Activity => An exact copy of all the data is the required output.
┄┄┄┄┄┄┄┄┄┄
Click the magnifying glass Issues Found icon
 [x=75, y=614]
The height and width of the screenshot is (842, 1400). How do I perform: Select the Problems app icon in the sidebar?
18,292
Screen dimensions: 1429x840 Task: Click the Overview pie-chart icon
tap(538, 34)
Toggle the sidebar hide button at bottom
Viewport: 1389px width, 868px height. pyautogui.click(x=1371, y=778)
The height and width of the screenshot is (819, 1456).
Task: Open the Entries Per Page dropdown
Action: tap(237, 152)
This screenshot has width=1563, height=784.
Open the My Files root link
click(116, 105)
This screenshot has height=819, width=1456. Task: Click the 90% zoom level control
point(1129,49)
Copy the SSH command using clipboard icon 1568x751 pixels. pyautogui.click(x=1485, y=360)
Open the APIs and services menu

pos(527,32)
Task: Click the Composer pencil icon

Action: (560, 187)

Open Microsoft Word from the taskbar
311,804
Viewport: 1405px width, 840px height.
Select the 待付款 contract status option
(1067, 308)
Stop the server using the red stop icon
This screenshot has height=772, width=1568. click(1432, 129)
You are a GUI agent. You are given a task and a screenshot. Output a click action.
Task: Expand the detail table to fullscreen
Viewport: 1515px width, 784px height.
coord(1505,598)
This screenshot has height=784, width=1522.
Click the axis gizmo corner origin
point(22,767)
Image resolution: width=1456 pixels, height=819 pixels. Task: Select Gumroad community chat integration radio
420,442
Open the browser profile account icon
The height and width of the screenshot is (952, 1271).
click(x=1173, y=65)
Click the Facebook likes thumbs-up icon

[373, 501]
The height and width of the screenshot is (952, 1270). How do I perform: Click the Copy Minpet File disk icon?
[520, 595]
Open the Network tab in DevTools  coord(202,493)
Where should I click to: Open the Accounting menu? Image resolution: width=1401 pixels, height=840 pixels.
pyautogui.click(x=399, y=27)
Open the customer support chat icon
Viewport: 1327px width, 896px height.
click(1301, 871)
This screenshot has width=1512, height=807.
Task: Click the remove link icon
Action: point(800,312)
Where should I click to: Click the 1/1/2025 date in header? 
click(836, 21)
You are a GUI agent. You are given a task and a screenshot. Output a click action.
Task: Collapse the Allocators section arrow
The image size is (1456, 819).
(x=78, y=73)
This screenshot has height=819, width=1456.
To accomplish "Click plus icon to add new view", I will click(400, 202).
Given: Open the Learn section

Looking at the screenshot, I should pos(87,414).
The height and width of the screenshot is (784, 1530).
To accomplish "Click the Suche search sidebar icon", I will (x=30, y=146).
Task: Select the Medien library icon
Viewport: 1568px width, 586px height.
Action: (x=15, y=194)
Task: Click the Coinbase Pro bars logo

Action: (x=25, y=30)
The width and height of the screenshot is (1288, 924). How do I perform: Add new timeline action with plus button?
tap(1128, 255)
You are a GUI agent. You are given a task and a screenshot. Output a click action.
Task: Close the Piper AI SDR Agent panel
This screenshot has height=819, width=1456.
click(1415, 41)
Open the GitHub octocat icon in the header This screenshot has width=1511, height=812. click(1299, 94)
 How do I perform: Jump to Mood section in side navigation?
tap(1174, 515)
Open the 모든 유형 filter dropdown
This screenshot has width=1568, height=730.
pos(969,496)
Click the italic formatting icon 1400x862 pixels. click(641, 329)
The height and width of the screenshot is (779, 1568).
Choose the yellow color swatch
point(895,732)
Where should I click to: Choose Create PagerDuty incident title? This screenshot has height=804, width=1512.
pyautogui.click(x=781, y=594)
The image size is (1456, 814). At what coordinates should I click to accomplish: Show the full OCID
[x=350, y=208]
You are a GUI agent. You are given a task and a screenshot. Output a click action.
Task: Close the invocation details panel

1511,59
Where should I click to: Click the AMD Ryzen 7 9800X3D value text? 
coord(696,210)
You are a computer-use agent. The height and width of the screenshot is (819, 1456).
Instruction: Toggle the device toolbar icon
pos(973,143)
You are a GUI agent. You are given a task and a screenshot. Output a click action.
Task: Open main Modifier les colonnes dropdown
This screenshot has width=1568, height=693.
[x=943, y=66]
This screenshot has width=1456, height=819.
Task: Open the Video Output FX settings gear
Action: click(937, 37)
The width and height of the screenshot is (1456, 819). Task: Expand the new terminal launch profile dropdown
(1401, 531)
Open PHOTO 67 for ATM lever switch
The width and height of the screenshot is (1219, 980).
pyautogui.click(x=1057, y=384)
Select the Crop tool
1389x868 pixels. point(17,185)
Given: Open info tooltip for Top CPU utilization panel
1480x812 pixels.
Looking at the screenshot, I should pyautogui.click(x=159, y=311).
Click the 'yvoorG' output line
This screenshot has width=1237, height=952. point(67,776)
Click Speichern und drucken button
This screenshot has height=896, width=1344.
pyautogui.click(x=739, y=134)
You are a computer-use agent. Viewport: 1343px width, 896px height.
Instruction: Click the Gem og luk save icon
┄┄┄┄┄┄┄┄┄┄
Answer to this exercise =>
Click the magnifying glass Issues Found icon
 [x=75, y=614]
The height and width of the screenshot is (842, 1400). How do I perform: Select the Problems app icon in the sidebar?
18,292
Screen dimensions: 1429x840 Task: Click the Overview pie-chart icon
tap(538, 34)
Toggle the sidebar hide button at bottom
Viewport: 1389px width, 868px height. pyautogui.click(x=1371, y=778)
The height and width of the screenshot is (819, 1456).
Task: Open the Entries Per Page dropdown
Action: tap(237, 152)
This screenshot has width=1563, height=784.
Open the My Files root link
click(116, 105)
This screenshot has height=819, width=1456. Task: Click the 90% zoom level control
point(1129,49)
Copy the SSH command using clipboard icon 1568x751 pixels. pyautogui.click(x=1485, y=360)
Open the APIs and services menu

pos(527,32)
Task: Click the Composer pencil icon

Action: (560, 187)

Open Microsoft Word from the taskbar
311,804
Viewport: 1405px width, 840px height.
Select the 待付款 contract status option
(1067, 308)
Stop the server using the red stop icon
This screenshot has height=772, width=1568. click(1432, 129)
You are a GUI agent. You are given a task and a screenshot. Output a click action.
Task: Expand the detail table to fullscreen
Viewport: 1515px width, 784px height.
coord(1505,598)
This screenshot has height=784, width=1522.
Click the axis gizmo corner origin
point(22,767)
Image resolution: width=1456 pixels, height=819 pixels. Task: Select Gumroad community chat integration radio
420,442
Open the browser profile account icon
The height and width of the screenshot is (952, 1271).
click(x=1173, y=65)
Click the Facebook likes thumbs-up icon

[373, 501]
The height and width of the screenshot is (952, 1270). How do I perform: Click the Copy Minpet File disk icon?
[520, 595]
Open the Network tab in DevTools  coord(202,493)
Where should I click to: Open the Accounting menu? Image resolution: width=1401 pixels, height=840 pixels.
pyautogui.click(x=399, y=27)
Open the customer support chat icon
Viewport: 1327px width, 896px height.
click(1301, 871)
This screenshot has width=1512, height=807.
Task: Click the remove link icon
Action: point(800,312)
Where should I click to: Click the 1/1/2025 date in header? 
click(836, 21)
You are a GUI agent. You are given a task and a screenshot. Output a click action.
Task: Collapse the Allocators section arrow
The image size is (1456, 819).
(x=78, y=73)
This screenshot has height=819, width=1456.
To accomplish "Click plus icon to add new view", I will click(400, 202).
Given: Open the Learn section

Looking at the screenshot, I should pos(87,414).
The height and width of the screenshot is (784, 1530).
To accomplish "Click the Suche search sidebar icon", I will (x=30, y=146).
Task: Select the Medien library icon
Viewport: 1568px width, 586px height.
Action: (x=15, y=194)
Task: Click the Coinbase Pro bars logo

Action: (x=25, y=30)
The width and height of the screenshot is (1288, 924). How do I perform: Add new timeline action with plus button?
tap(1128, 255)
You are a GUI agent. You are given a task and a screenshot. Output a click action.
Task: Close the Piper AI SDR Agent panel
This screenshot has height=819, width=1456.
click(1415, 41)
Open the GitHub octocat icon in the header This screenshot has width=1511, height=812. click(1299, 94)
 How do I perform: Jump to Mood section in side navigation?
tap(1174, 515)
Open the 모든 유형 filter dropdown
This screenshot has width=1568, height=730.
pos(969,496)
Click the italic formatting icon 1400x862 pixels. click(641, 329)
The height and width of the screenshot is (779, 1568).
Choose the yellow color swatch
point(895,732)
Where should I click to: Choose Create PagerDuty incident title? This screenshot has height=804, width=1512.
pyautogui.click(x=781, y=594)
The image size is (1456, 814). At what coordinates should I click to accomplish: Show the full OCID
[x=350, y=208]
You are a GUI agent. You are given a task and a screenshot. Output a click action.
Task: Close the invocation details panel

1511,59
Where should I click to: Click the AMD Ryzen 7 9800X3D value text? 
coord(696,210)
You are a computer-use agent. The height and width of the screenshot is (819, 1456).
Instruction: Toggle the device toolbar icon
pos(973,143)
You are a GUI agent. You are given a task and a screenshot. Output a click action.
Task: Open main Modifier les colonnes dropdown
This screenshot has width=1568, height=693.
[x=943, y=66]
This screenshot has width=1456, height=819.
Task: Open the Video Output FX settings gear
Action: click(937, 37)
The width and height of the screenshot is (1456, 819). Task: Expand the new terminal launch profile dropdown
(1401, 531)
Open PHOTO 67 for ATM lever switch
The width and height of the screenshot is (1219, 980).
pyautogui.click(x=1057, y=384)
Select the Crop tool
1389x868 pixels. point(17,185)
Given: Open info tooltip for Top CPU utilization panel
1480x812 pixels.
Looking at the screenshot, I should pyautogui.click(x=159, y=311).
Click the 'yvoorG' output line
This screenshot has width=1237, height=952. point(67,776)
Click Speichern und drucken button
This screenshot has height=896, width=1344.
pyautogui.click(x=739, y=134)
You are a computer-use agent. Viewport: 1343px width, 896px height.
Instruction: Click the Gem og luk save icon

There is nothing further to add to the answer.